▶ Task to carry out
Pick out each line of the entries below that contains the word "icon" and copy those lines. Case counts.

▶ Listed records
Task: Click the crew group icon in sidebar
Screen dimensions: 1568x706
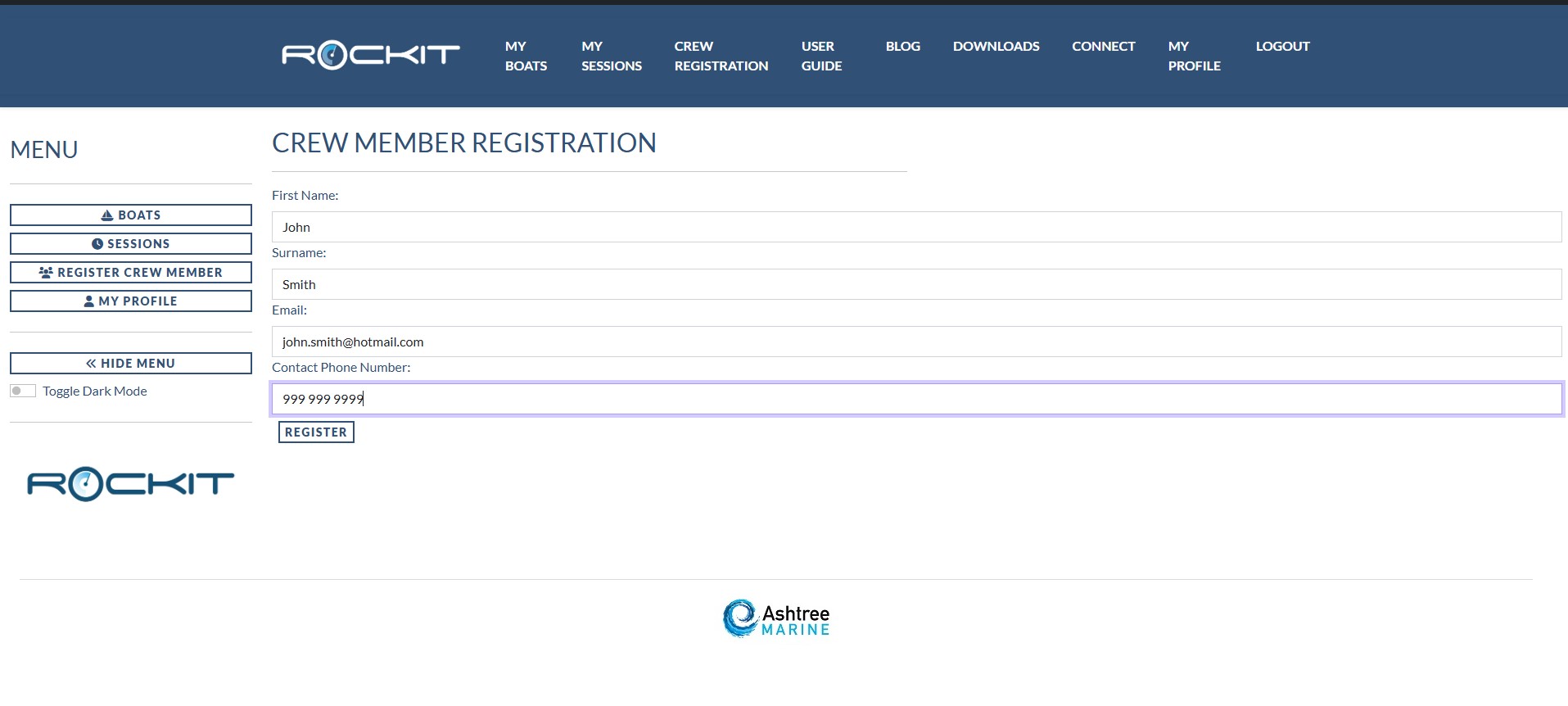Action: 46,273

---

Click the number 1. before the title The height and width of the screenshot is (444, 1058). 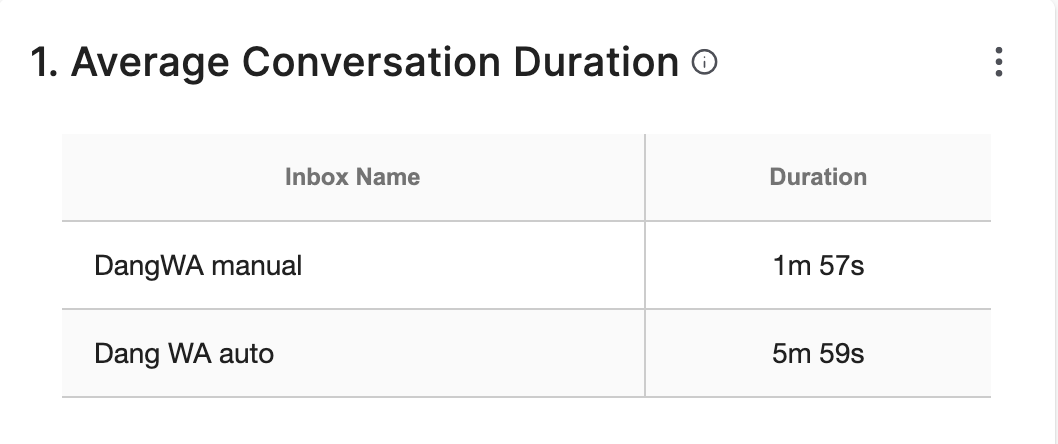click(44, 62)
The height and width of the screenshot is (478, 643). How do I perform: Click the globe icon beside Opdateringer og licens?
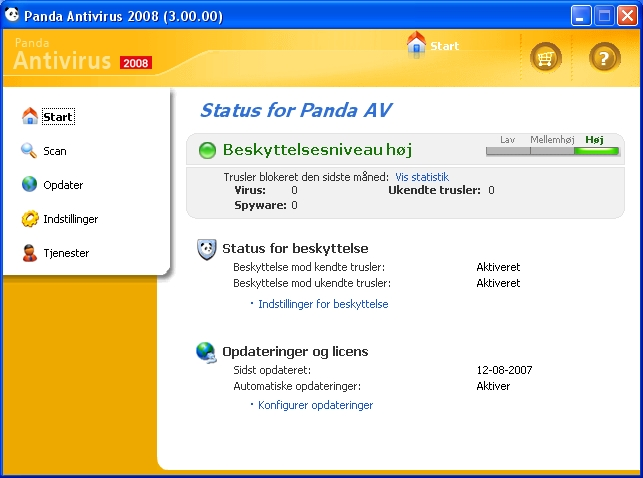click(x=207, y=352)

▶ Right answer
Task: Click the crew group icon in sidebar
The height and width of the screenshot is (478, 643). How do I perform: Click the globe icon beside Opdateringer og licens?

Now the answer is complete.